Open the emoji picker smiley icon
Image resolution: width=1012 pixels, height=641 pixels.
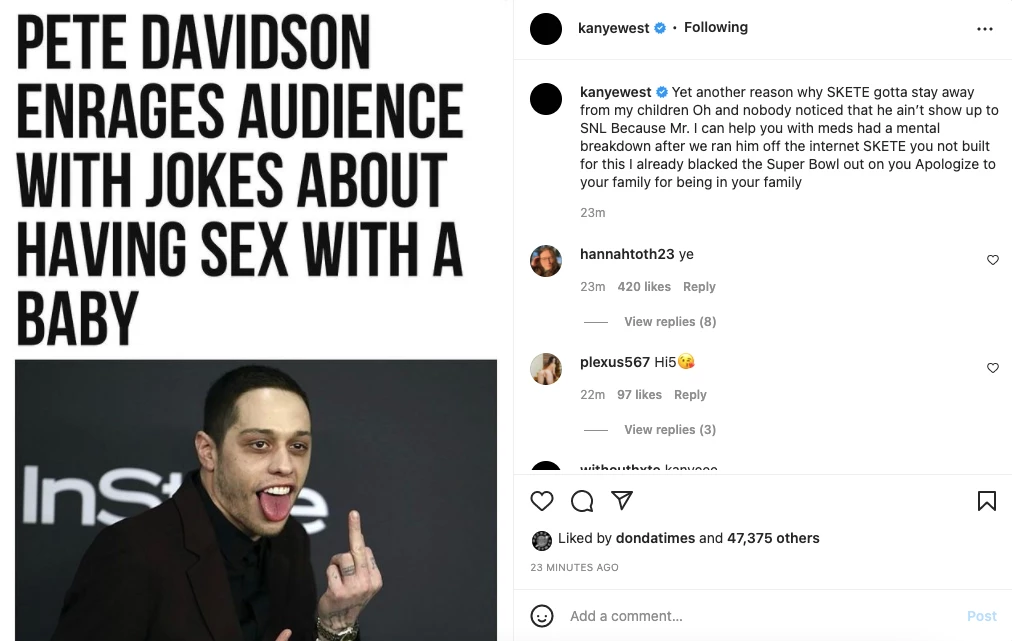[x=541, y=616]
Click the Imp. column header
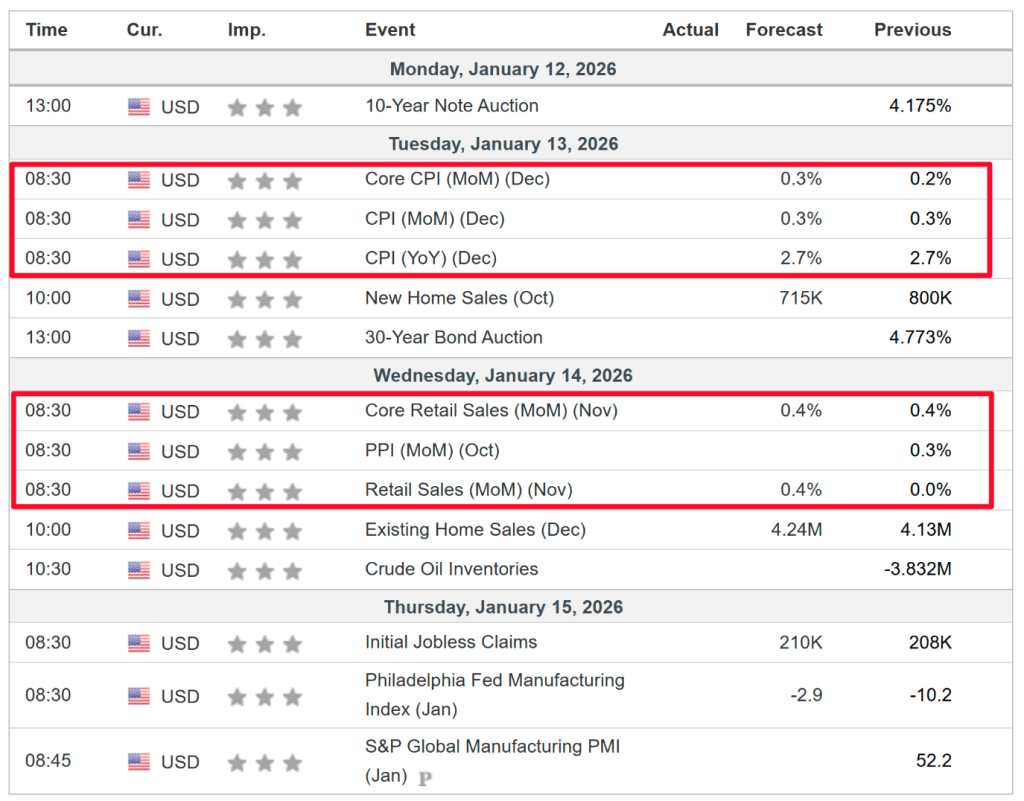This screenshot has height=801, width=1024. tap(246, 30)
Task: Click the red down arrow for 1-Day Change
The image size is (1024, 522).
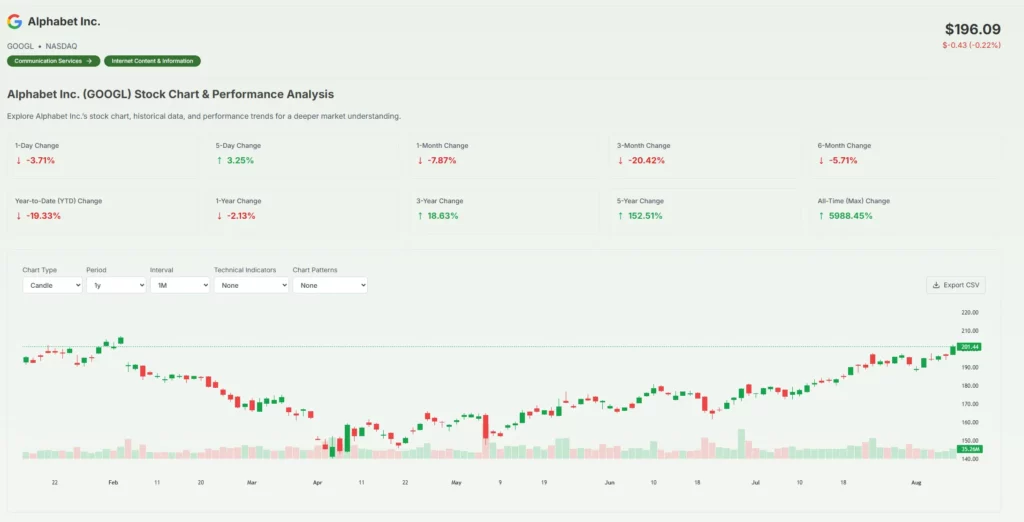Action: click(18, 160)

* _WHAT YOU HAVE TO DO_: Retype all the data exactly. Omit pictures.

* _ANSWER SECTION_:
Open the emoji picker smiley icon
Image resolution: width=1012 pixels, height=641 pixels.
[x=541, y=616]
Click the Imp. column header
This screenshot has height=801, width=1024. tap(246, 30)
Task: Click the red down arrow for 1-Day Change
The image size is (1024, 522).
Action: click(18, 160)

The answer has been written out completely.